BEGIN DATA SHOWN

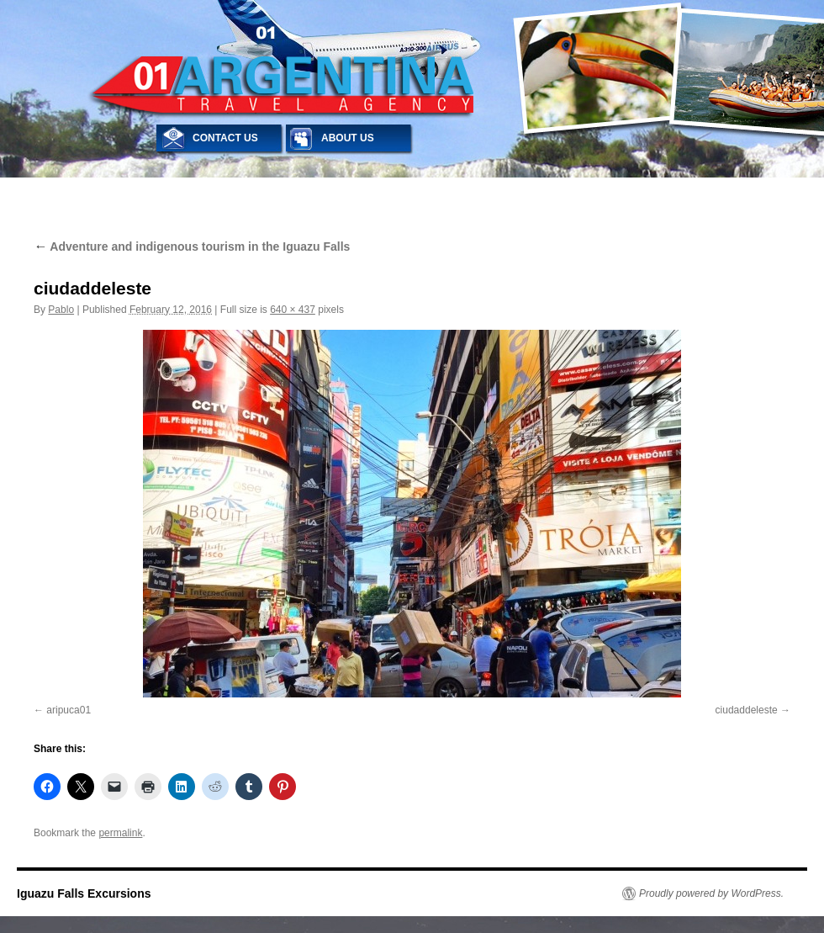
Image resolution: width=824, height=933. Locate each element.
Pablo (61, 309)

END DATA SHOWN
BEGIN DATA SHOWN

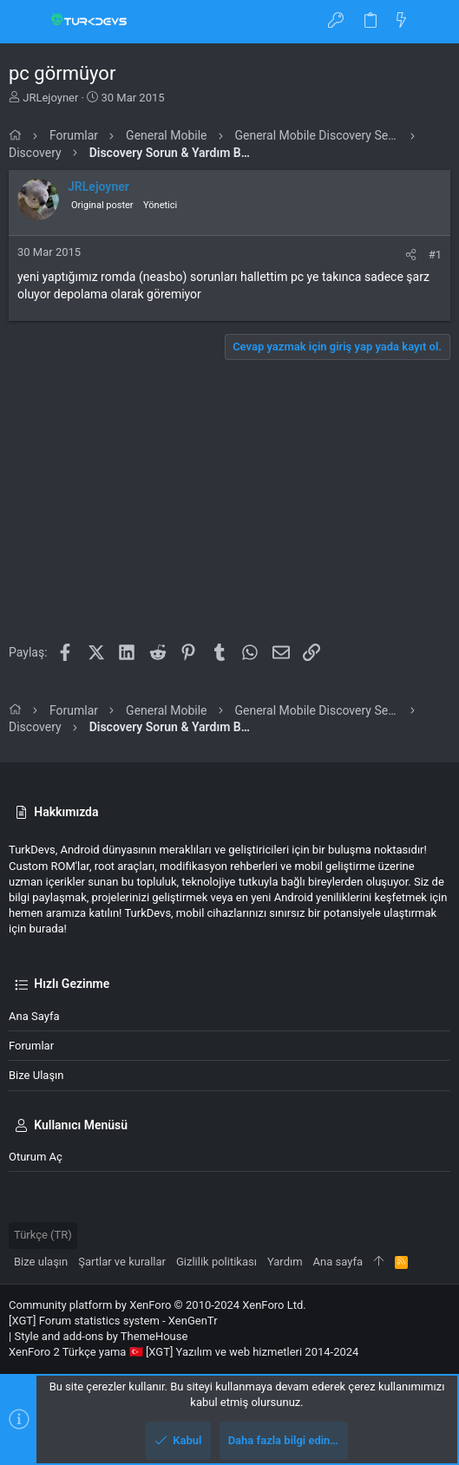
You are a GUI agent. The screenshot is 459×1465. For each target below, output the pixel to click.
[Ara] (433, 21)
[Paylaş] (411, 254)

END DATA SHOWN
BEGIN DATA SHOWN

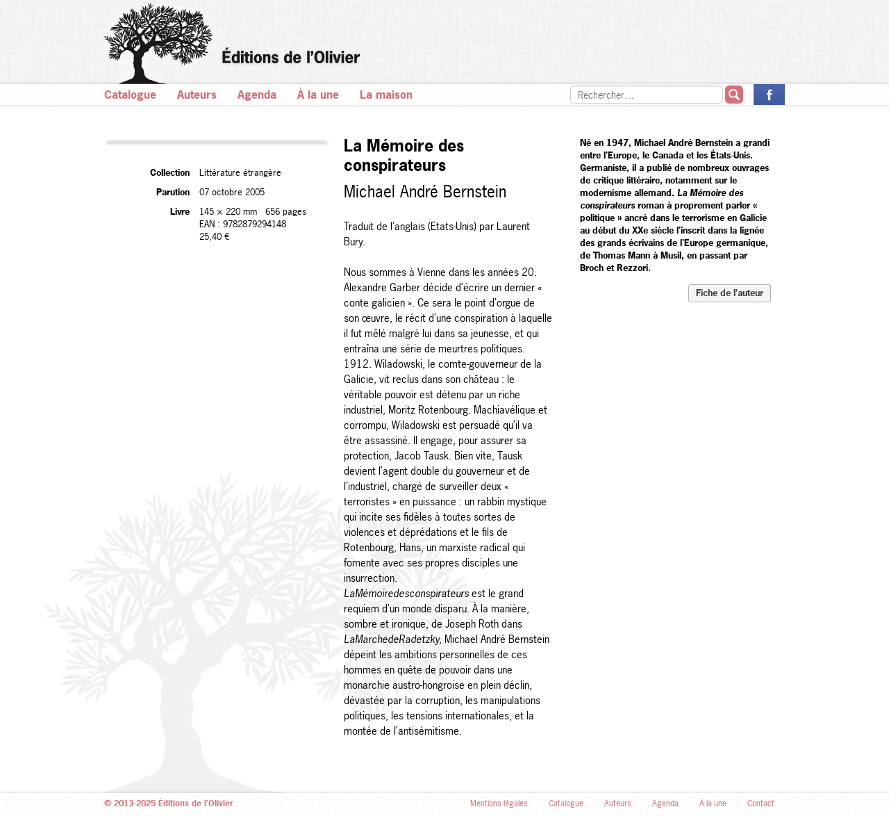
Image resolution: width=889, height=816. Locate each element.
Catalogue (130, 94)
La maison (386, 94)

END DATA SHOWN

■ **WHAT YOU SHOULD DO**: Rewrite the rows from the line with "Image resolution: width=824, height=933." up to and including the line with "Pablo (61, 309)" as a JSON list of strings, one string per line, leaving out blank lines.

■ **SOLUTION TO THIS EXERCISE**:
[
  "Image resolution: width=824, height=933. Locate each element.",
  "Pablo (61, 309)"
]